第二百九十二話 わたしたち人間の使命

わたしたち人間だけは、他の生きものと違って、万物の霊長という特別な存在であるが、そもそも罪深き生きものであると主張するのが宗教です。
わたしたち人間も、他の生きものと同じ動物の一種であって、最も弱き生きものだったのが、最も強き生きものに必然と偶然の妙で進化した生きものに過ぎず、そもそも罪深き生きものなどでは決してないと主張するのが新田哲学です。

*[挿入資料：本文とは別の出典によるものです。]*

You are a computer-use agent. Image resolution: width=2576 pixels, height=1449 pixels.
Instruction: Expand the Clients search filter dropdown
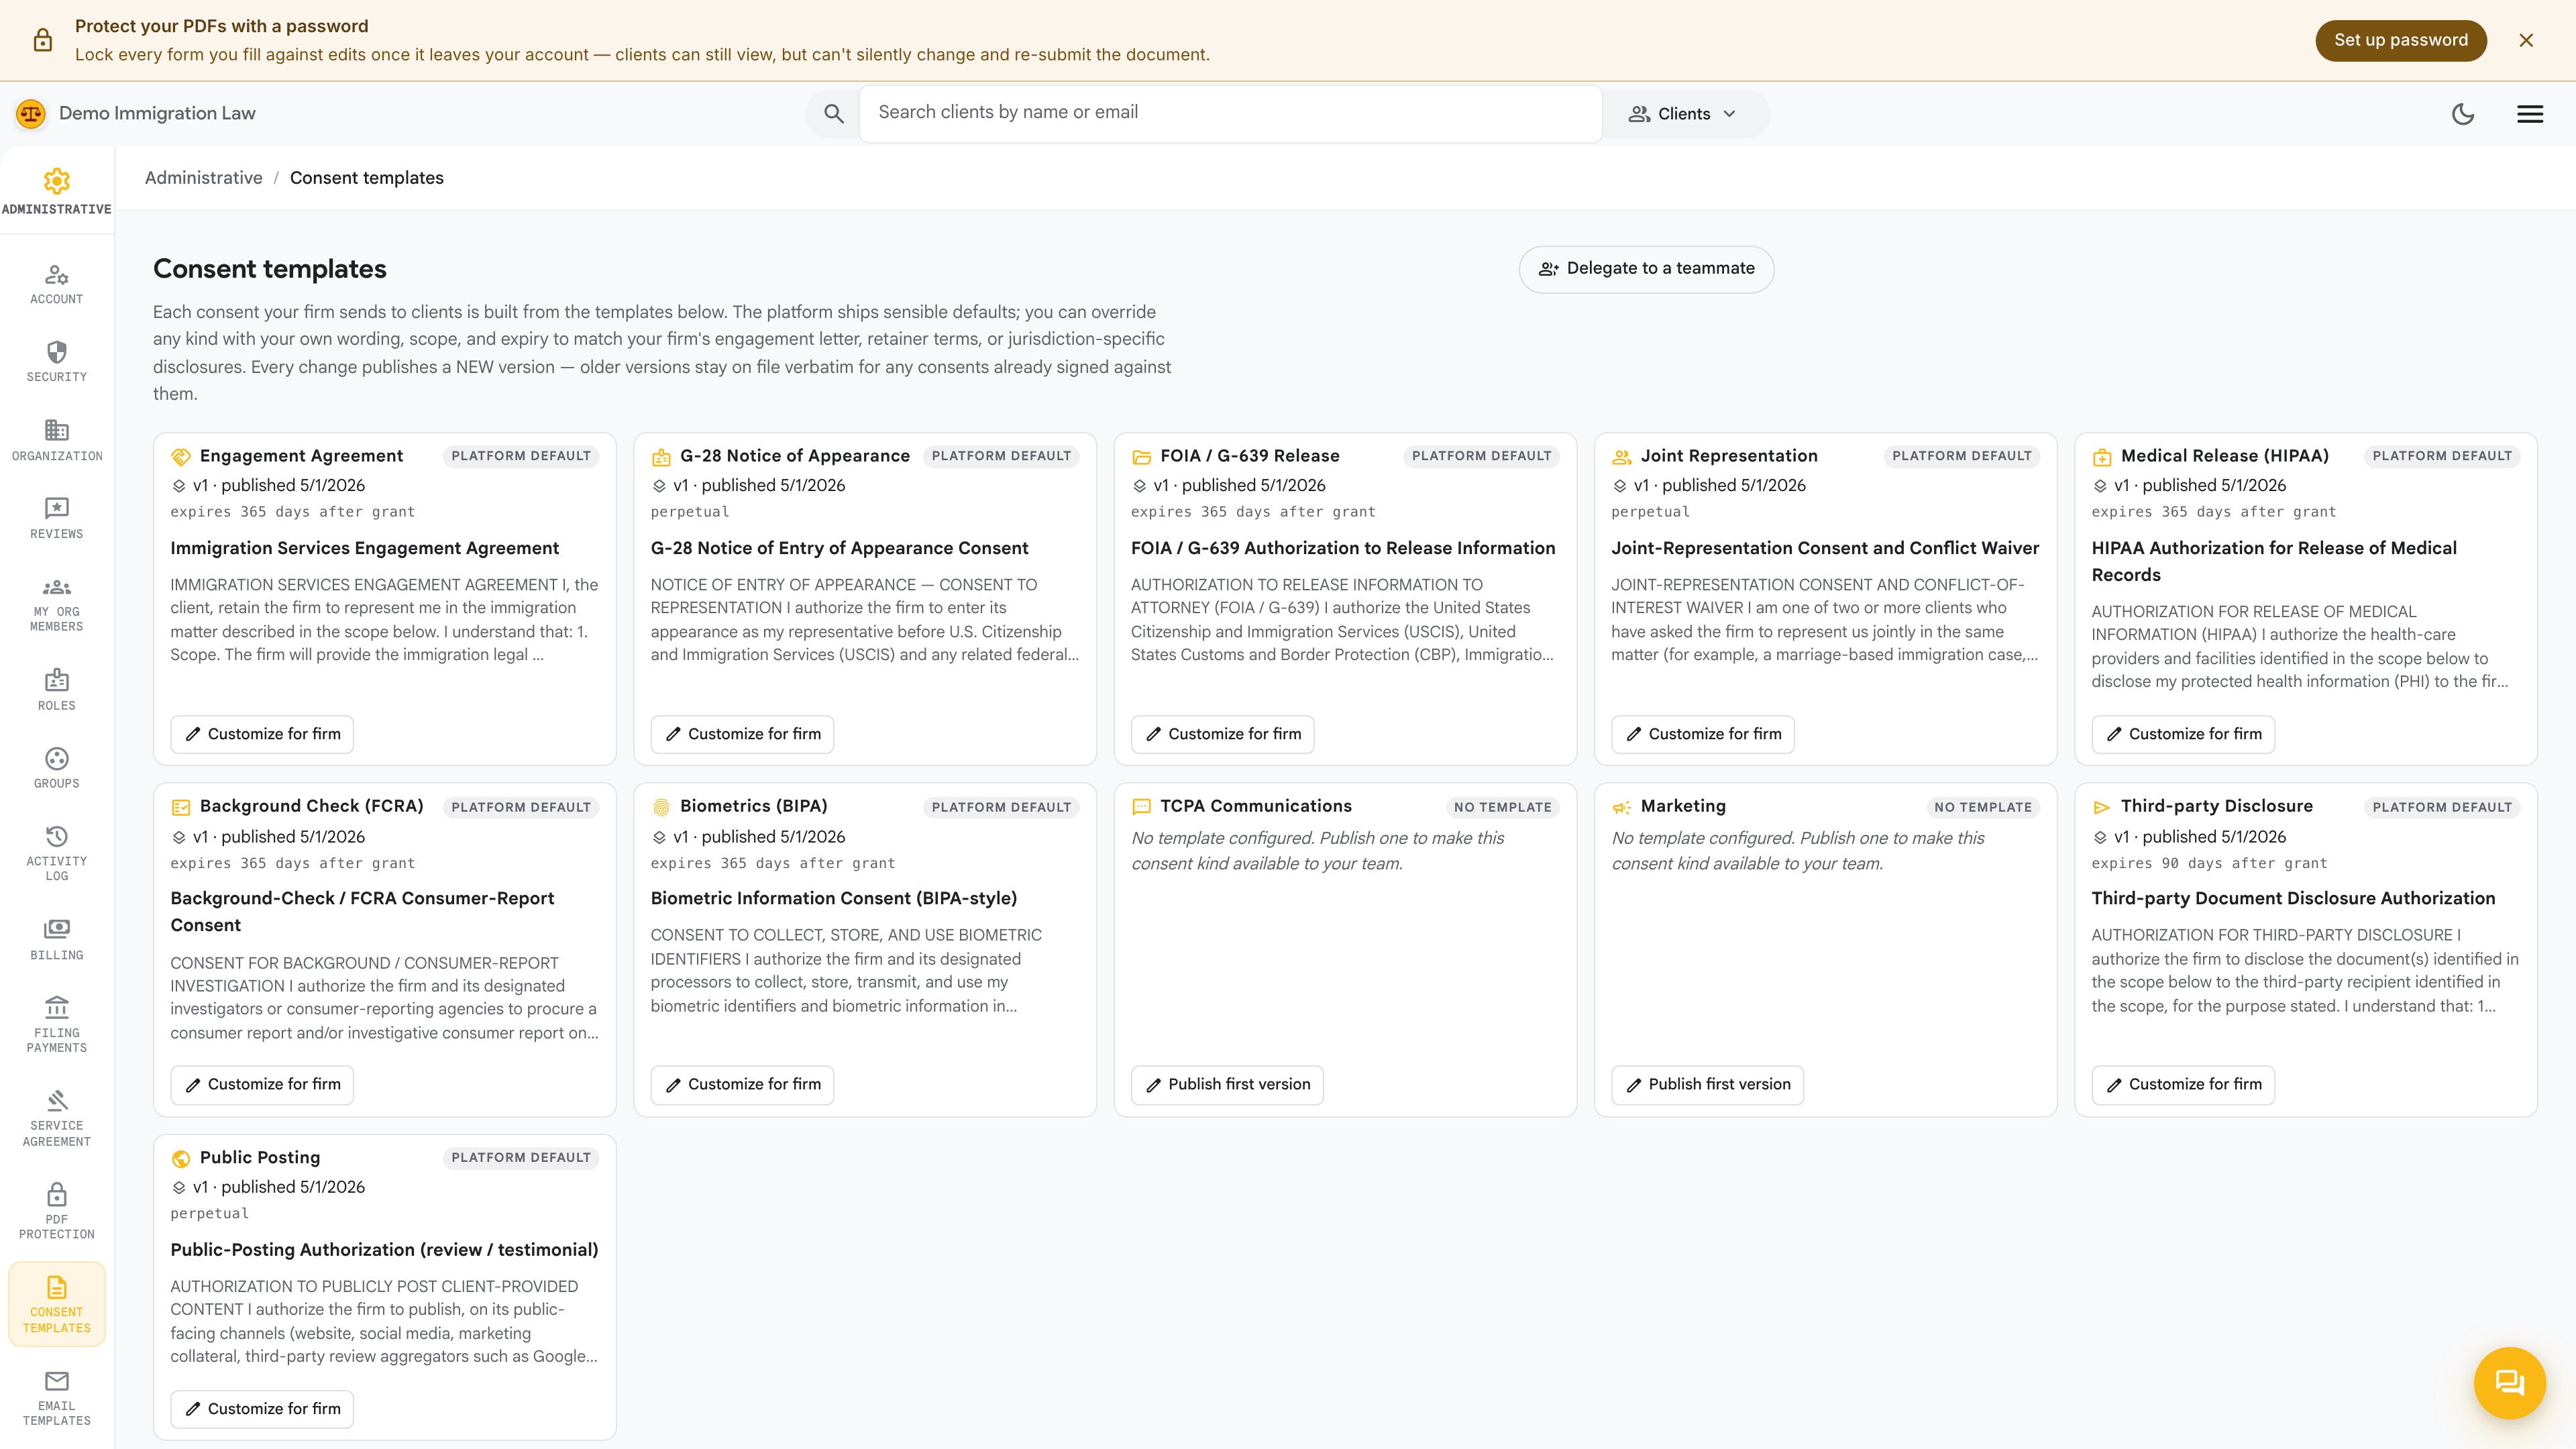[x=1683, y=114]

ところが、他の生きものが生きている自然社会から逸脱して、悪意の人間社会をつくってしまい、挙句の果てに、自然社会(地球)にまで悪影響を与える存在になり果ててしまったのは紛れもない事実です。
最も進化した生きものであると同時に、最も退化した生きものでもあるということなのでしょう。
先ずそのことに、当のわたしたち人間が気づかなければなりません。
言い換えれば、
わたしたち人間が、最も振幅の激しい(大きい)運動をする振り子なのだということです。
これはどう意味か?
円回帰運動の完結に最も近い生きものであるということなのです。
つまり、
「三つの世界」に最も近づいているのが、現代社会に生きるわたしたち人間だということなのです。

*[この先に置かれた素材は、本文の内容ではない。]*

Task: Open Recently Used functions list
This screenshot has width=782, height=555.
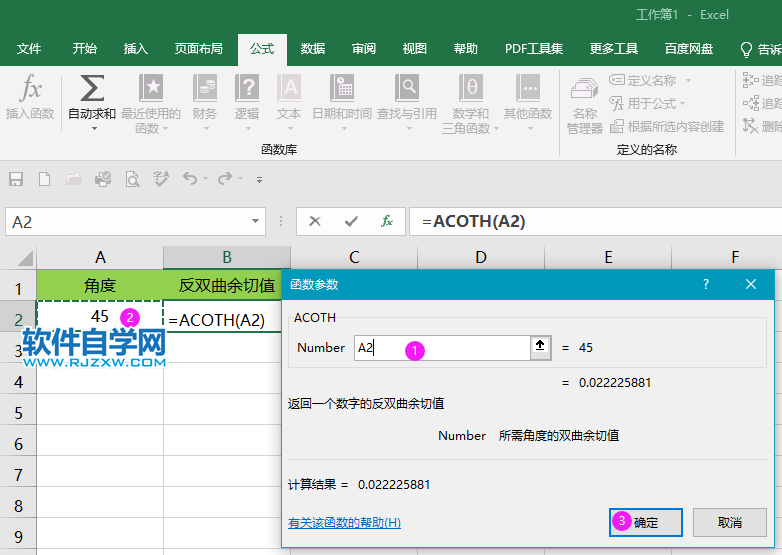Action: coord(150,100)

「あの世」=「静止画フィルムの世界」=「客観の世界」=「観念の世界」=「実在の世界」=「絶対の世界」=「静止の世界」=「一元論の世界」=「始点の世界」=「誕生の世界」=「宗教のない世界」=「科学のない世界」=「神のない世界」=「政治のない世界」=「経済のない世界」=「歴史のない世界」=「悩みや四苦八苦、挙句の果ての、死の恐怖のない世界」=「差別・不条理・戦争のない世界」=「偶然の世界」

「この世」=「動画面の世界」=「主観の世界」=「概念の世界」=「映像の世界」=「相対の世界」=「運動の世界」=「二元論の世界」=「円周の世界」=「生の世界」=「宗教の世界」=「科学の世界」=「神の世界」=「政治の世界」=「経済の世界」=「歴史の世界」=「悩みや四苦八苦、挙句の果ての、死の恐怖の世界」=「差別・不条理・戦争の世界」=「必然の世界」

「この世とあの世」=「鑑賞席のある映画館の世界」=「主観・客観の世界」=「理解の世界」=「現実の世界」=「絶対・相対の世界」=「静止・運動の世界」=「三元論の世界」=「終点の世界」=「死の世界」=「宗教を超えた世界」=「科学を超えた世界」=「神を超えた世界」=「政治を超えた世界」=「経済を超えた世界」=「歴史を超えた世界」=「悩みや四苦八苦、挙句の果ての、死の恐怖を超えた世界」=「差別・不条理・戦争を超えた世界」=「必然・偶然の世界」
に到達することで円回帰運動を完結できる可能性を最も有している生きものであることを自覚することが、現代社会に生きるわたしたち人間の使命なのです。